Render every line of the records below as a numbered list, omitting blank lines.

** start **

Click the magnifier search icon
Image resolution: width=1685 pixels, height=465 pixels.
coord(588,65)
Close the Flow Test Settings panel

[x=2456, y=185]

** end **

> [Response to this exercise]:
1. Click the magnifier search icon
2. Image resolution: width=1685 pixels, height=465 pixels.
3. coord(588,65)
4. Close the Flow Test Settings panel
5. [x=2456, y=185]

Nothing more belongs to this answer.